Besides the authors of the two books it recommends, which people does the passage on Jesus's resurrection name?

Passage provided.

┌──

1. Jesus’s Resurrection. Without question, this is the biggest reason for believing it. The interlocking pieces of evidence for it are best summarized at a popular level by Lee Stobel’s The Case for Christ and at a scholarly level by N.T. Wright’s The Resurrection of the Son of God. Wright’s book is brilliant. His interlocking arguments are so inrresistible that Anne Rice of vampire novel fame said it was one of the keys to her becoming a believer. Wright traces how the Greek world did not believe or want a bodily resurrection. Neoplatonism’s dominate culture shaping mold wanted, like Eastern religion, to be freed of the body.  Jewish thought affirmed the goodness of the original creation and thus was looking forward to a future resurrection that would happen to everyone, not one isolated person. So no one was expecting a resurrection. The Greeks didn’t want one and the Jews couldn’t imagine it. Wright and Strobel both discuss the multiple interlocking pieces of the Gospels accounts. My favorite one is that the women are the primary witnesses to the resurrection. The 21st century equivalent of that is me telling you that my grandson Benjamin is really alive and I have Martians who will testify that they’ve seen him!

└──

Dataset content.
┌──

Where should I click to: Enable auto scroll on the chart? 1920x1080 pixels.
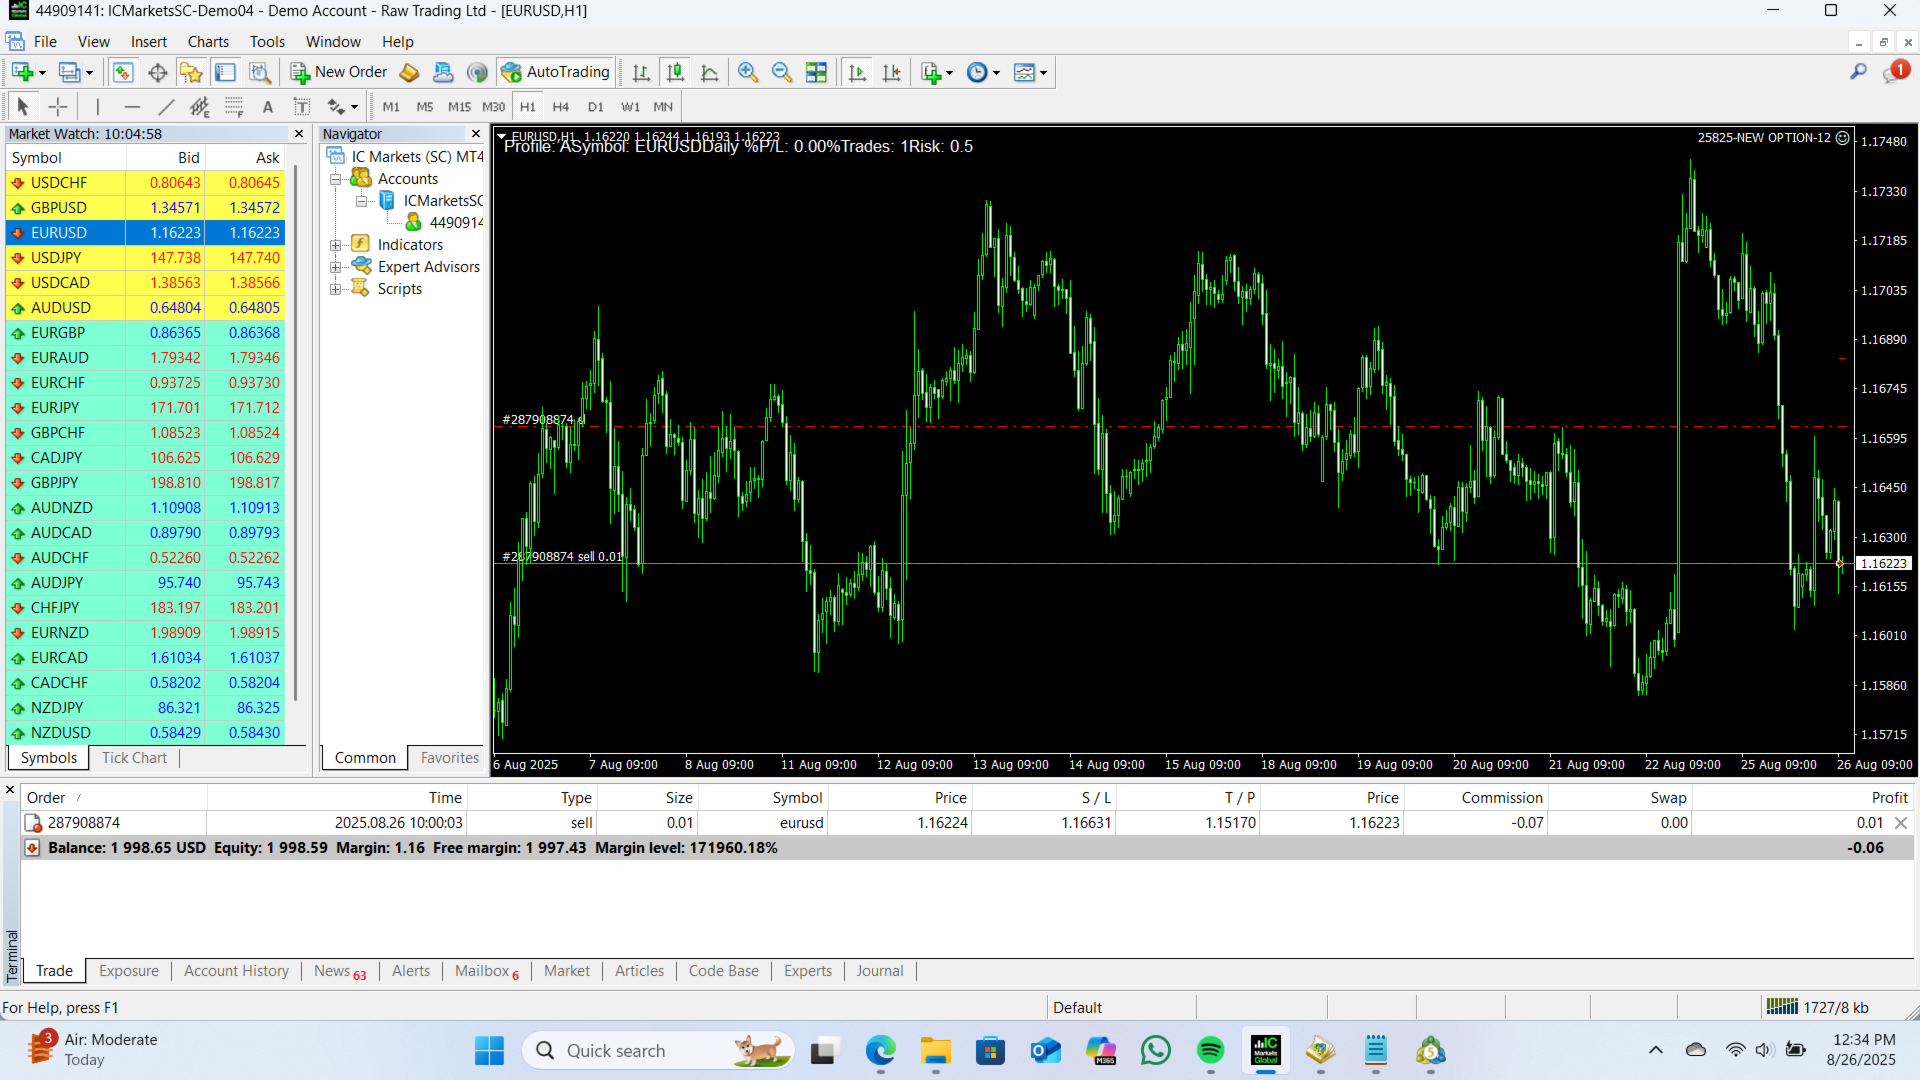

└──

Task response. Jesus, Anne Rice, and Benjamin (the writer's grandson).